All nucleotide numbers are based on the NL63 genome sequence (GenBank accession no. NC_005831).

Radioimmunoprecipitation and Western blot assays.

LLC-MK2 cells (∼5 × 10⁶ cells per 60-mm² dish) were infected with 2 ml of HCoV-NL63 P12 virus (∼0.2 TCID₅₀/ml) and incubated at 33°C. The medium was removed at 72 hpi, the cells were washed once with PBS, and methionine-free Dulbecco's modified Eagle's medium (Invitrogen) with actinomycin (5 μg/ml) was added to the cells for 1 h. Then, 100 μCi of ³⁵S-labeled methionine (MP Biomedicines, Inc.) was added to each dish and incubated at 33°C for 24 h. At 96 hpi, the radiolabel was removed, and the cells were washed three times with PBS. Whole-cell lysates were prepared by the addition of 250 μl of lysis buffer A (4% sodium dodecyl sulfate [SDS], 3% dithiothreitol [DTT], 40% glycerol, 0.065 M Tris-HCl [pH 6.8]). The cells were then scraped together with a rubber policeman, and the lysate was passed through a 25-gauge needle to shear the cellular DNA. The lysates were either used directly for immunoprecipitation or stored at −80°C for further experiments.

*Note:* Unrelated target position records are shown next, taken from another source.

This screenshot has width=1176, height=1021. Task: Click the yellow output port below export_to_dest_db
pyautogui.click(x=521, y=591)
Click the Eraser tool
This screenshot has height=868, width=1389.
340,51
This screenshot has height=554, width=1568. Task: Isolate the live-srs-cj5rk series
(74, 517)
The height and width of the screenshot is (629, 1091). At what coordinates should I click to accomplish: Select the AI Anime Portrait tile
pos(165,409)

To immunoprecipitate radiolabeled protein, 100 μl of the cell lysate (with equal cell equivalents) was diluted in 1 ml of radioimmunoprecipitation assay (RIPA) buffer (0.5% Triton X-100, 0.1% SDS, 300 mM NaCl, 4 mM EDTA, and 50 mM Tris-HCl, pH 7.4). Five microliters of the preimmune rabbit serum or the designated antiserum and 40 μl of protein A-Sepharose beads (Amersham Pharmacia Biotech AB, Uppsala, Sweden) were added to the above-described sample mixture and then rocked overnight at 4°C. The beads were pelleted for 1 min at 12,000 rpm in a bench-top microcentrifuge, the supernatant was removed, and the beads were washed three times with 1 ml of RIPA buffer. The beads were again pelleted, and 50 μl of 2× sample buffer was added to each sample and incubated for 30 min at 37°C. The immunoprecipitated protein was analyzed by SDS-polyacrylamide gel electrophoresis (SDS-PAGE). The gels were then fixed for 30 min in 25% methanol-10% acetic acid in water, treated with Amplify (Amersham Biosciences) for 30 min, dried, and exposed to X-ray film for 1 to 5 days.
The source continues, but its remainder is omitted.